Statements from DU and CU’s president and chancellors, respectively, have echoed that idea. CU Boulder alone enrolled nearly 3,000 international students last year.

“The University of Denver’s doors are open to all international students,” said DU’s press release, adding that the university has sent detailed guidance to students who may have to grapple with ICE’s new rules.

Lawrence Hunter, director of CU Anschutz’s computational bioscience program, has made his commitment to international students known on Twitter. He’s been quote-tweeting Andy Slavitt, President Obama’s Medicare administrator, who has called for professors to create in-person class opportunities to subvert the new rule. Slavitt described ICE’s move as “part of Trump’s hateful brain drain.”

Hunter told Denverite he’ll support anyone who wants to pursue an independent-study class that fits within his expertise. PhD students at Anchutz, he added, are all exempt from the rule because their thesis work requires them to work with advisors. Most medical students won’t have to worry, either, because their lab work requires in-person participation.

Some students feel like they’ll be able to figure out their schedules and remain in the U.S., but the new rule has still made them feel uneasy.

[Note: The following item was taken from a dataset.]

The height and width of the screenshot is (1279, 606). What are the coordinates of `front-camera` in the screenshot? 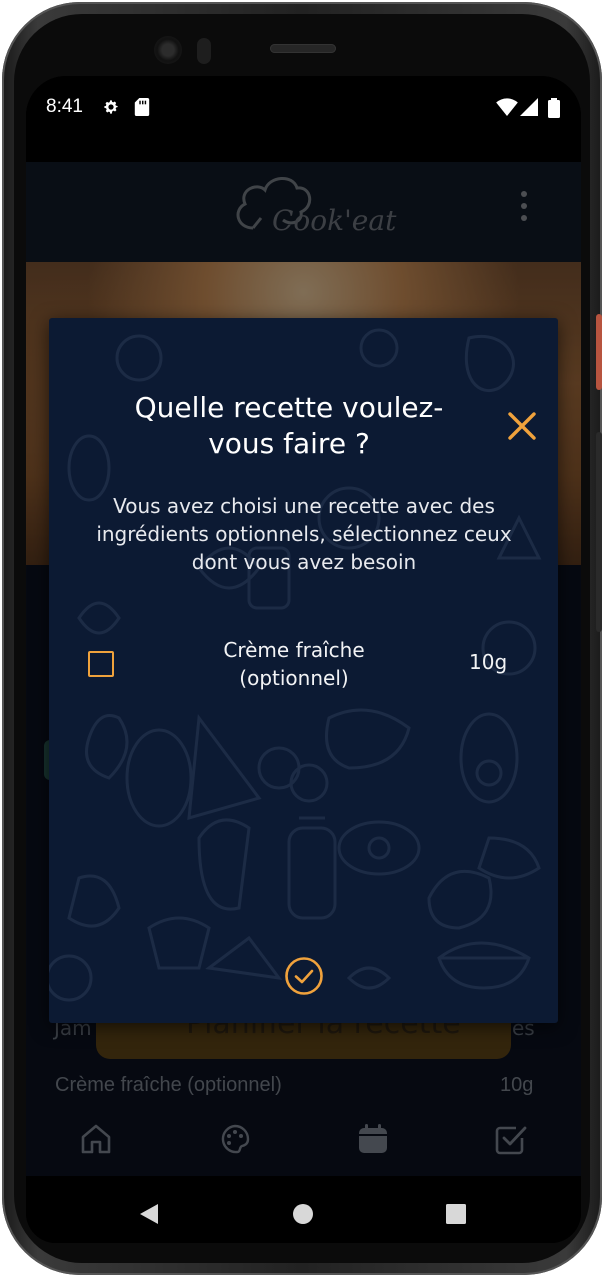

Eric Telerman is working on his MBA at Metro. He’s Argentinian, but he arrived in Denver about a year ago from Israel, where he was working in finance for GE. He said he chose MSU because it was affordable and professed a commitment to diversity. It also offers him a chance to become even more competitive in his work, wherever he ends up after graduating.

“Since I worked for a global company, and especially an American company, I always heard how much an MBA from the United States is going to take me to the next step in my career,” he said.

Telerman said he’s been enamored by the U.S. since he first came here on a tourist visa. That trip filled him with ideas of his own American Dream, but he realized recently he wasn’t exposed to the full American experience.

“I thought that this was an amazing place, and it was a place where people from different backgrounds and different countries can strive,” he said. “Then you move here and you find all these difficulties that are not right.”

Like Morilla, Telerman said he expects Metro will help him ensure that his schedule meets requirements to remain in the country. Still, ICE’s announcement this week hasn’t sat well with him.

“I think its wrong,” he said. “Because we are rightfully here. We’re not stealing something from somebody else. We are not doing something that is illegal. We are doing everything that is right, so if we play by the rules we expect that the rules wont change every time.”

Morilla, too, sees his education in the U.S. as a game-changer, even if he eventually has to return to Spain. He still hopes he’ll be able to stay and work in the country when he’s done with school. But he’s aware visa programs have become more difficult to access. These changes have shifted the way he thinks about his future.

“I still want to pursue my future here, but it’s definitely making me think that, because they’re trying to make it more difficult, I have to start thinking about going back home,” he said. “It’s not my say, whether to say that’s correct or not, but it’s definitely a little bit heartbreaking because you see your dreams fade away with these kind of actions.”